→ INSTRUCTIONS FOR THE TASK
Show every line of the listing below that contains the word "with"; case counts.
▼
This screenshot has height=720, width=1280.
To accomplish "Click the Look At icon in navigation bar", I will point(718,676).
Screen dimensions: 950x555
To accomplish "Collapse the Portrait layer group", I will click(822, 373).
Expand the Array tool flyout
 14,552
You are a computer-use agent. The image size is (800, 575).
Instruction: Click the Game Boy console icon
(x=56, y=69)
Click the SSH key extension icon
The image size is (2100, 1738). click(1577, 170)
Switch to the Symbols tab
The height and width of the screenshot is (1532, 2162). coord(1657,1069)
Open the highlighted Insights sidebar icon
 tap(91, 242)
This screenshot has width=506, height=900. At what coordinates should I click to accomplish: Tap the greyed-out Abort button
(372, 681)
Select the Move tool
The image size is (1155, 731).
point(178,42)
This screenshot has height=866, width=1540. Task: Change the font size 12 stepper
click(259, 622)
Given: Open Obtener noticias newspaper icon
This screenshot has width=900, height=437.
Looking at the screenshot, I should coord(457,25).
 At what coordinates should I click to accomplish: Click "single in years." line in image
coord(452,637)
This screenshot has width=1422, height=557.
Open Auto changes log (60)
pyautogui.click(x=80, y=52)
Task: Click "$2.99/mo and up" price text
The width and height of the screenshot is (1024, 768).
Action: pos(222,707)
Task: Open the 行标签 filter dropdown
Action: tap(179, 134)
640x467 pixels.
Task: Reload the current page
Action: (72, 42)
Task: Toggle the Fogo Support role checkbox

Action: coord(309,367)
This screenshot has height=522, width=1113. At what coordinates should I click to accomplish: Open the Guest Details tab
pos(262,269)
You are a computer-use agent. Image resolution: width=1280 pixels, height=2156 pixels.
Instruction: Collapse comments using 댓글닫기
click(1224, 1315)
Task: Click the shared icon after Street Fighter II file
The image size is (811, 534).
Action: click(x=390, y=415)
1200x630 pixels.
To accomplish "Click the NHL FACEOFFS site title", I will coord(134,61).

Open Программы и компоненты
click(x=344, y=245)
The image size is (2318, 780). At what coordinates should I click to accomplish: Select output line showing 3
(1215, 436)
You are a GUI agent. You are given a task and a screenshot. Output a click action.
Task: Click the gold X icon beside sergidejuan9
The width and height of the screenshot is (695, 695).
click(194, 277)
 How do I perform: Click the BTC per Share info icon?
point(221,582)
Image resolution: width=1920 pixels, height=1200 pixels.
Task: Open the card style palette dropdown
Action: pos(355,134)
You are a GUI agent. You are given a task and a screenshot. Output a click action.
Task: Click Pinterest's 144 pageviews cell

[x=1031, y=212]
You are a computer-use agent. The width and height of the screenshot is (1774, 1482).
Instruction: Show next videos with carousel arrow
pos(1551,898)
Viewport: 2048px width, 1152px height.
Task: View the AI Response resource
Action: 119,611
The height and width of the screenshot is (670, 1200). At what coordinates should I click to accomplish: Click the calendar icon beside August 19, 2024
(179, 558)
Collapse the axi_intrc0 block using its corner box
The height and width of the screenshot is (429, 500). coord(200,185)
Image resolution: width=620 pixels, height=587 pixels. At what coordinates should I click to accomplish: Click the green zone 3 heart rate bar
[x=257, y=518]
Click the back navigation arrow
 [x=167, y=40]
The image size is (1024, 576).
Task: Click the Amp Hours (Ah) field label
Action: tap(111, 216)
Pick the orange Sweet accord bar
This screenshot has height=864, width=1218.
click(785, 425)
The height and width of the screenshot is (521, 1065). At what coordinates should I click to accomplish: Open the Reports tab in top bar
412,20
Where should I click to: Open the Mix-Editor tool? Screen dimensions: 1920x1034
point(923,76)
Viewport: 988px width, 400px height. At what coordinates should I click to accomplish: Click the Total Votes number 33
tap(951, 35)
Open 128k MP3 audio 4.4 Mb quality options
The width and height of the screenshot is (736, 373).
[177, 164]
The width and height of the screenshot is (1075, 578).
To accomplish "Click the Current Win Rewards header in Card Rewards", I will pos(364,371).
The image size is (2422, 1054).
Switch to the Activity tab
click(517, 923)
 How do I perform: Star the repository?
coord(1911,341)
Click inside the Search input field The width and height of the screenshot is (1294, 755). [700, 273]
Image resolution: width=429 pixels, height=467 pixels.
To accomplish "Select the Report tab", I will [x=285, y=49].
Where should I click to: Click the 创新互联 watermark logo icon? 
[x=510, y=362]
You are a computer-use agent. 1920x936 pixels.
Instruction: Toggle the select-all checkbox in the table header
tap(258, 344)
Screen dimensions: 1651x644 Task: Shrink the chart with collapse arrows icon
▲
→ RESULT OF THE TASK
Instruction: Show next videos with carousel arrow
Screen dimensions: 1651x644 Task: Shrink the chart with collapse arrows icon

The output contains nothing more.